Otwartych kas zawsze jest za mało. Kasa obok już zamknięta, pani Kasjerka kilkakrotnie mówi, że musi pójść do toalety. I wtem protest! Jedna z klientek nie wytrzymuje napięcia i głośno wyraża swoją dezaprobatę: „Skandal! Jak to możliwe?! Zamyka kasę i jeszcze się mądruje!”. Robi się nerwowo, kilka osób zaczyna klientce wtórować, więc rewolucja marketowa jest blisko.
Po chwili pełnego emocji monologu do klientki podchodzi inna Kasjerka i mówi: „Gdyby Pani tak nie krzyczała, toby Pani usłyszała, że otworzyliśmy kasę nr 6 i koleżanka przed chwilą do niej zapraszała”. Kurtyna opada. A ja sobie pomyślałam, że sama też tak robię – układam historię, oburzam się, denerwuję, planuję sobie w głowie, co ja jemu/jej powiem… a zupełnie nie zauważam, że życie idzie dalej i przez to, że poświęcam czas „nakręcaniu się”, omija mnie prawdziwy ciąg dalszy.
Podam przykład z naszego podwórka małżeńskiego.
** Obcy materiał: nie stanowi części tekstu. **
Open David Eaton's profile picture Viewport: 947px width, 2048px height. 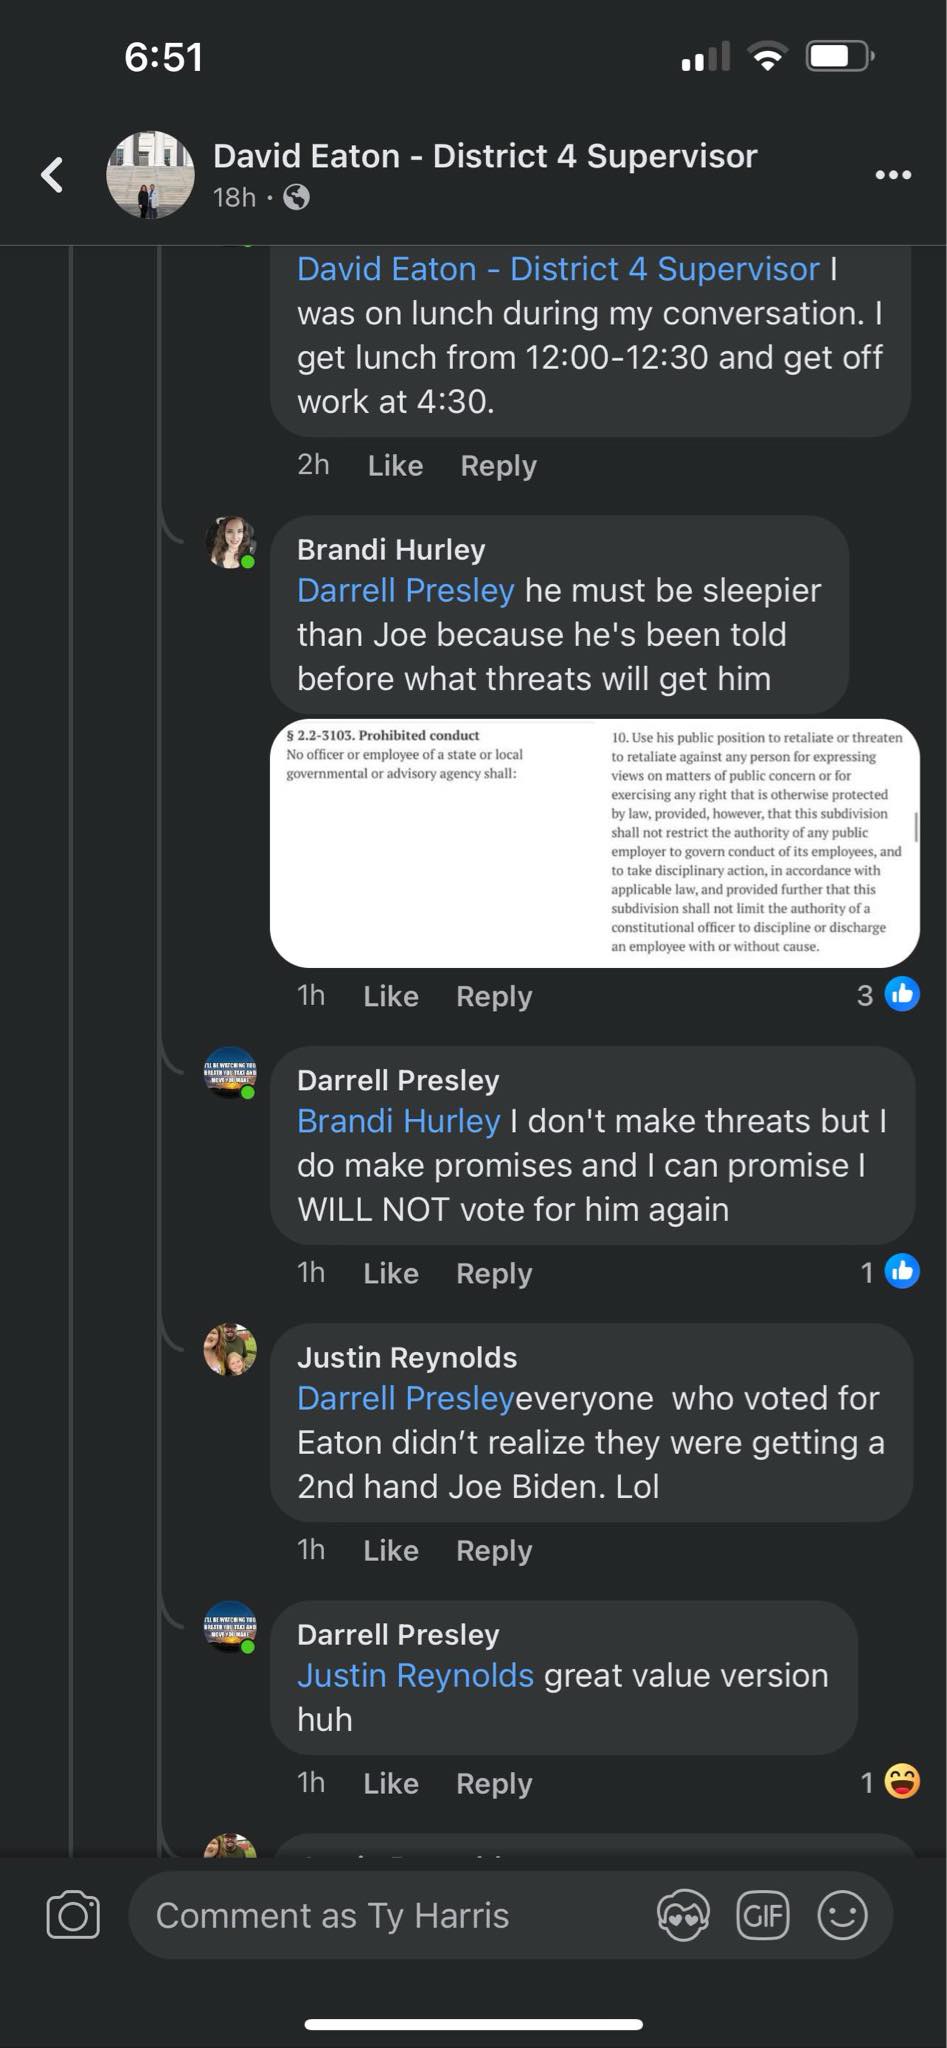pyautogui.click(x=150, y=175)
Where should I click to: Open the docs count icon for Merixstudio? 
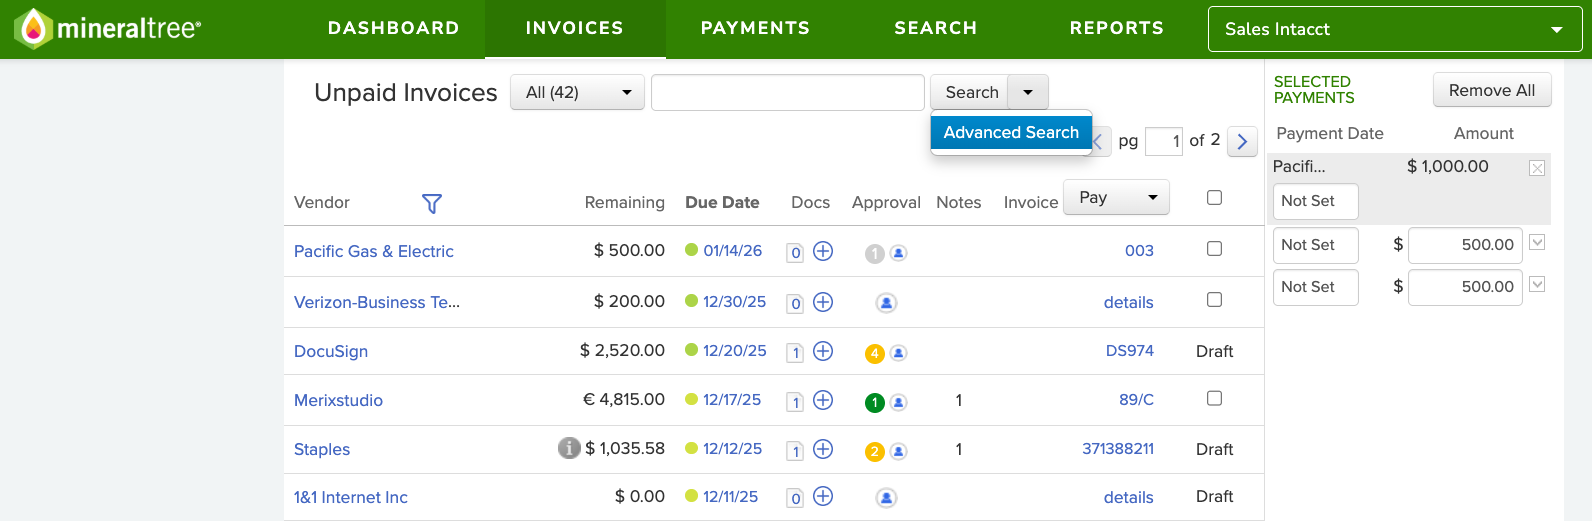pyautogui.click(x=795, y=402)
Klasyk. Mąż mówi, że lubi te koszulki, co sobie kupił, bo są z takiego materiału, że nie trzeba ich prasować. Usłyszałam te słowa i analizowałam je pół dnia. I wieczorem wypaliłam, że na pewno chciał mi powiedzieć, że ma do mnie żal, że nie wyprasowałam mu ubrań, i uważa, że jestem beznadziejną żoną… Jakież było zdziwienie mojego Męża! Przecież nic takiego nie powiedział!
Wiem, śmieszne. Sama się teraz z tego śmieję. Ale wtedy naprawdę dałam się porwać w wir własnej wersji wydarzeń, narzekania, egoizmu. Samo życie jest wystarczająco ciekawe, wcale nie trzeba dokładać do niego historii tworzonych w nerwach, szkoda na to czasu. Pięknego Nowego Roku!